* What you are asked to do
In the listing below, locate the line that contains "MANGOS JAMAICA ADULTS" and the line that contains "Riu Palace Jamaica All Inlcusive (856, 1894)". Restate word for word those two lines and every line between them, and nothing else.

■ ■ ■ ■

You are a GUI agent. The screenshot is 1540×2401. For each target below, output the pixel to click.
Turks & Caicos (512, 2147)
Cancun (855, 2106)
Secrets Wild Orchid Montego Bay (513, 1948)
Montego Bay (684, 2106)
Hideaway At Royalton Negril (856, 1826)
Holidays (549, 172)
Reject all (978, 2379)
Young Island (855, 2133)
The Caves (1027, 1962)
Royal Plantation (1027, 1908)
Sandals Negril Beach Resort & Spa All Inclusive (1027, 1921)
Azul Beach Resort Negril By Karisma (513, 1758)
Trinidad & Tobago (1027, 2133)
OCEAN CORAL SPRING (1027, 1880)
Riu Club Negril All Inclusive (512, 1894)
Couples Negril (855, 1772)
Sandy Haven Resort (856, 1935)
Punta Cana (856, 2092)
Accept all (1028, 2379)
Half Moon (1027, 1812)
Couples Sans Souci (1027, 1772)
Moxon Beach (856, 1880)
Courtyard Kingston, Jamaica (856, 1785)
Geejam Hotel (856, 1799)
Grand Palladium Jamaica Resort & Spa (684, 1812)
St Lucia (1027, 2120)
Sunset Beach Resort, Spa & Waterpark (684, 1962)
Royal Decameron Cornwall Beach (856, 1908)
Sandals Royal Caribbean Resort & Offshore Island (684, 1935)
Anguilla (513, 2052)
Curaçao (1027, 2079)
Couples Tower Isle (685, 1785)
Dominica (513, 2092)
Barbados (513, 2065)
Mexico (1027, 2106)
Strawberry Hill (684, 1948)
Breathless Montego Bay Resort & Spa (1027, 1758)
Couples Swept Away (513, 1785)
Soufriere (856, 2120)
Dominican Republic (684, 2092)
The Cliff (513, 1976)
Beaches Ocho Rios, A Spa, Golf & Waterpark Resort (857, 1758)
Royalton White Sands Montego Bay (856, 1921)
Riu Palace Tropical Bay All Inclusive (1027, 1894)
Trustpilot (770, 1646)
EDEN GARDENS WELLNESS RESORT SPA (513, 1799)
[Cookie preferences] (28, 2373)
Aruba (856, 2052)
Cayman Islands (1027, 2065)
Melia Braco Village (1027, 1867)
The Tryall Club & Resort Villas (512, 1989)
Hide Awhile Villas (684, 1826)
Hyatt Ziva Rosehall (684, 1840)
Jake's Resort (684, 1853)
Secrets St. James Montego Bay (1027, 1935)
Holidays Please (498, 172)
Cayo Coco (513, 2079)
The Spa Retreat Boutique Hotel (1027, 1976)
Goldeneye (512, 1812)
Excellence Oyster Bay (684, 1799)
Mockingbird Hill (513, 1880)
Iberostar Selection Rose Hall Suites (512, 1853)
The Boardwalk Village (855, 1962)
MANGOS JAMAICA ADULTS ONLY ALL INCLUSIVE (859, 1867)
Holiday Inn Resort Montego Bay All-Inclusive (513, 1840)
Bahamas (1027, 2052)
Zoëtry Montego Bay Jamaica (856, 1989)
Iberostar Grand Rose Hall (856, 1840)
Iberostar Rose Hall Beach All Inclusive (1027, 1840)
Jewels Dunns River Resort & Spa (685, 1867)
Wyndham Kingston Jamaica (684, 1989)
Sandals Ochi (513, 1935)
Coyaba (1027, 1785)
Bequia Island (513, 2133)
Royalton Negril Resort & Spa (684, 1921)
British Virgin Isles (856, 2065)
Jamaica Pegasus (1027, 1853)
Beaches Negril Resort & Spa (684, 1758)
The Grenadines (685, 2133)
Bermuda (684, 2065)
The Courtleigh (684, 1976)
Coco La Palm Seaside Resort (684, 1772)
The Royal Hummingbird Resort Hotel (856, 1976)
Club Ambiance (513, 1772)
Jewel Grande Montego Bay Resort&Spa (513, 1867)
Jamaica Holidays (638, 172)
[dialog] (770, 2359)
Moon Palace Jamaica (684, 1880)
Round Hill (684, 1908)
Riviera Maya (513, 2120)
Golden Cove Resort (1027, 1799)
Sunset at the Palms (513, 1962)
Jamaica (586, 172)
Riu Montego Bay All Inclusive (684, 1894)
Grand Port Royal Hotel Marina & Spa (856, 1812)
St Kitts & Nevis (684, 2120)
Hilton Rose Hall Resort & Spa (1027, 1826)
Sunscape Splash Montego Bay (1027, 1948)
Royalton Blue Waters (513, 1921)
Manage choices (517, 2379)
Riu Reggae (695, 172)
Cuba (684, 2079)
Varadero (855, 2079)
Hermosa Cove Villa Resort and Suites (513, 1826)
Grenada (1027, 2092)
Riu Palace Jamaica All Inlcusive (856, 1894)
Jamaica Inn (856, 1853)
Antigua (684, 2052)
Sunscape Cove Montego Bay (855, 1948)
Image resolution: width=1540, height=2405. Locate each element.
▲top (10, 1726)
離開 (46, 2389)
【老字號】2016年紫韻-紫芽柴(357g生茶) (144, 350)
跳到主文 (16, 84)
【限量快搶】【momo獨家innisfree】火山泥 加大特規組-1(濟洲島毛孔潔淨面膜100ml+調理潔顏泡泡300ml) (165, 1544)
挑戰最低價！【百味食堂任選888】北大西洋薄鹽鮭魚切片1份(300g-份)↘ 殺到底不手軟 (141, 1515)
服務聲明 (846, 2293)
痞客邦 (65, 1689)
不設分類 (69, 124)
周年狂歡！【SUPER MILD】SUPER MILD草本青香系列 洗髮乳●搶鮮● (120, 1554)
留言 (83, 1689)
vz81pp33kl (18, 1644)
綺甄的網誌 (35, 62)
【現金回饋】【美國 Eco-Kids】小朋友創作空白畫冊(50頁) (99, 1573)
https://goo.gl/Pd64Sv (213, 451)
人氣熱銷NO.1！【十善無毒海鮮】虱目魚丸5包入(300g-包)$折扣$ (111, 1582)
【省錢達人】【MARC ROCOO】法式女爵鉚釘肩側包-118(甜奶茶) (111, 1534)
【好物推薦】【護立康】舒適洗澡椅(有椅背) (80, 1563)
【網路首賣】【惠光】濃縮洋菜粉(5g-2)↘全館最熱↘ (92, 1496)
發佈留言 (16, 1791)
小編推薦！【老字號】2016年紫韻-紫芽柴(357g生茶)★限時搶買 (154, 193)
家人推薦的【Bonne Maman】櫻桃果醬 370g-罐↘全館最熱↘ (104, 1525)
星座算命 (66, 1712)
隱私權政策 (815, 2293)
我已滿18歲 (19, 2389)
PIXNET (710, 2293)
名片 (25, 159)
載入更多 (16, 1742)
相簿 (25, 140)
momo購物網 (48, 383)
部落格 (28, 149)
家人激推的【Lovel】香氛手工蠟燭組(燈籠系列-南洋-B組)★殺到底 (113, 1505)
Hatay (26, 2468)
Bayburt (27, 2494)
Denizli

■ ■ ■ ■

* Output below
MANGOS JAMAICA ADULTS ONLY ALL INCLUSIVE (859, 1867)
Holiday Inn Resort Montego Bay All-Inclusive (513, 1840)
Bahamas (1027, 2052)
Zoëtry Montego Bay Jamaica (856, 1989)
Iberostar Grand Rose Hall (856, 1840)
Iberostar Rose Hall Beach All Inclusive (1027, 1840)
Jewels Dunns River Resort & Spa (685, 1867)
Wyndham Kingston Jamaica (684, 1989)
Sandals Ochi (513, 1935)
Coyaba (1027, 1785)
Bequia Island (513, 2133)
Royalton Negril Resort & Spa (684, 1921)
British Virgin Isles (856, 2065)
Jamaica Pegasus (1027, 1853)
Beaches Negril Resort & Spa (684, 1758)
The Grenadines (685, 2133)
Bermuda (684, 2065)
The Courtleigh (684, 1976)
Coco La Palm Seaside Resort (684, 1772)
The Royal Hummingbird Resort Hotel (856, 1976)
Club Ambiance (513, 1772)
Jewel Grande Montego Bay Resort&Spa (513, 1867)
Jamaica Holidays (638, 172)
[dialog] (770, 2359)
Moon Palace Jamaica (684, 1880)
Round Hill (684, 1908)
Riviera Maya (513, 2120)
Golden Cove Resort (1027, 1799)
Sunset at the Palms (513, 1962)
Jamaica (586, 172)
Riu Montego Bay All Inclusive (684, 1894)
Grand Port Royal Hotel Marina & Spa (856, 1812)
St Kitts & Nevis (684, 2120)
Hilton Rose Hall Resort & Spa (1027, 1826)
Sunscape Splash Montego Bay (1027, 1948)
Royalton Blue Waters (513, 1921)
Manage choices (517, 2379)
Riu Reggae (695, 172)
Cuba (684, 2079)
Varadero (855, 2079)
Hermosa Cove Villa Resort and Suites (513, 1826)
Grenada (1027, 2092)
Riu Palace Jamaica All Inlcusive (856, 1894)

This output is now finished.